Interactions by individuals like Marlee make such a difference to our children. Authors read to them, explain the importance of literacy, and have a conversation about their careers and writing process. But more importantly, individuals with diverse backgrounds explain to our children that no matter what obstacles you have, you can overcome challenges and barriers that you face.  On behalf of our children at risk, we thank individuals and volunteers who take time to recognize the importance of spending an hour or two with our children. Not only do we create safe places for them, but with the help of individuals and volunteers, we create lasting memories for our children. You can too. Learn how you can volunteer or how your business, church or organization can make a lasting impact too, visit www.Hillsides.org.

Celebrities Take Big Steps to Support Hillsides Foster Soles

During Foster Care Awareness Month in May, we held our Second Annual Hillsides Foster Soles Kickoff Party to launch our online auction of celebrity autographed shoes. More than 150 celebrities participated by donating their shoes, which drew a crowd of 200 at our sold-out event at Bar Celona in Pasadena. The auction, powered by www.clothesoffourback.org, was held from May 4 through 20 and raised more than $27,000 to help us provide the extras for the vulnerable children that we serve in our residential treatment program.

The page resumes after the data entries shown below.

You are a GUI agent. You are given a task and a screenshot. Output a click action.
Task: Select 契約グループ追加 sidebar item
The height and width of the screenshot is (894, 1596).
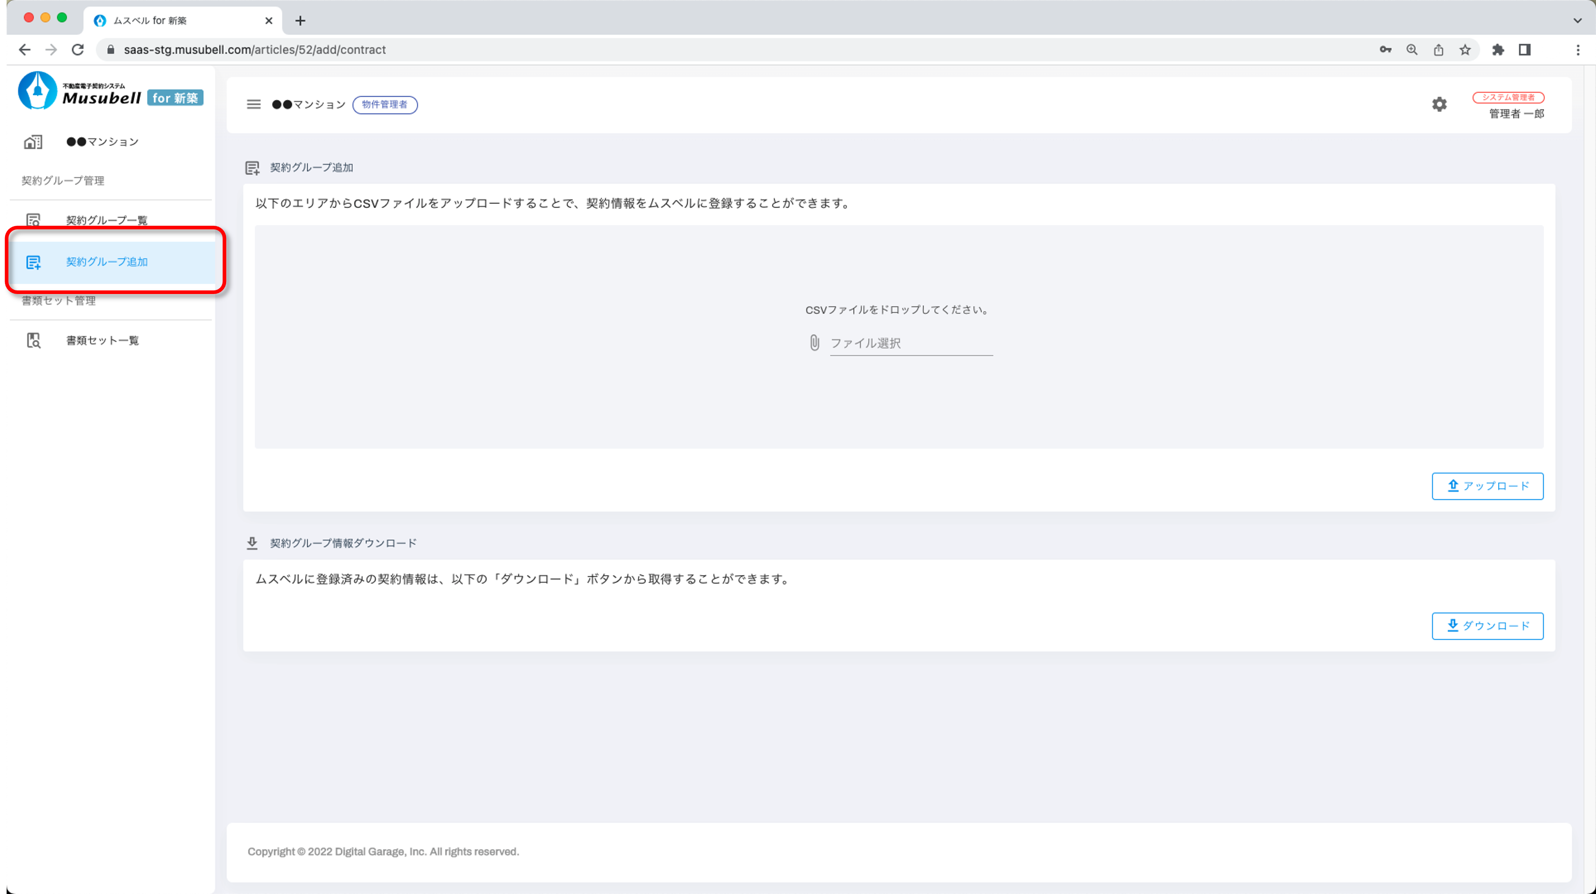pos(107,261)
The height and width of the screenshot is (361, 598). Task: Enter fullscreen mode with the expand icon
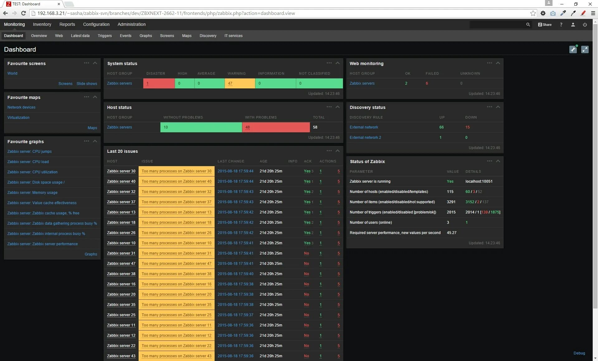585,49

Celebrities like Dr. Drew Pinksy, Marlee Matlin, Jane Kaczmarek, “Bold and the Beautiful“ soap stars and others lent their support by stepping out and attending our event. I had the chance to address the media and speak to the celebrities about Hillsides and foster care issues that impact our children. “Extra” and “On the Red Carpet” among other media outlets came out to our benefit and brought additional attention to our cause that creates safe places for children at risk and their families living in Los Angeles County.View our photos.
Our vulnerable children and families that live in Los Angeles need so much support during these difficult and challenging times in their lives. May is a time when we can draw some attention from the media, but every day is a time when they need us. You can help support our work and mission to create safe places for them so they can achieve a successful family environment. Learn how and visit our wish list at www.Hillsides.org.

A New Era for Hillsides


Coming to Los Angeles from another multi-service children’s charity in Northern California, Sunny Hills Services, I am excited about my position as Hillsides’ chief executive officer. The Board worked for over two years to identify a successor to John Hitchcock, who retired in March after nearly forty years of service to Hillsides.

Hillsides has a long tradition at the forefront of services for vulnerable children, youth and families. As a leader in this field, I’m excited about the opportunity to be supportive of strengthening Hillsides’ mission in creating safe places and continuing to advocate for the needs of these children and their families.

While at Sunny Hills Services I outlined a multiple year transition plan that increased community-based programs, addressing the weakening demands for residential services, as well as positioning the charity for further development, increased service capacity and strengthened its financial viability. Other previous leadership roles have included an appointment as executive vice president and chief operating officer at Para Los Niños in Los Angeles, director of planning and director for community services at Roman Catholic Diocese of Fall River, as well as executive director and administrator of St. Vincent’s Home in Fall River, Massachusetts.

I plan to continue an active role in advocating at the county, state and national level for the development of additional funding for Kinship Care, mental health services, supportive housing for transitional aged youth and medical insurance for vulnerable children and youth.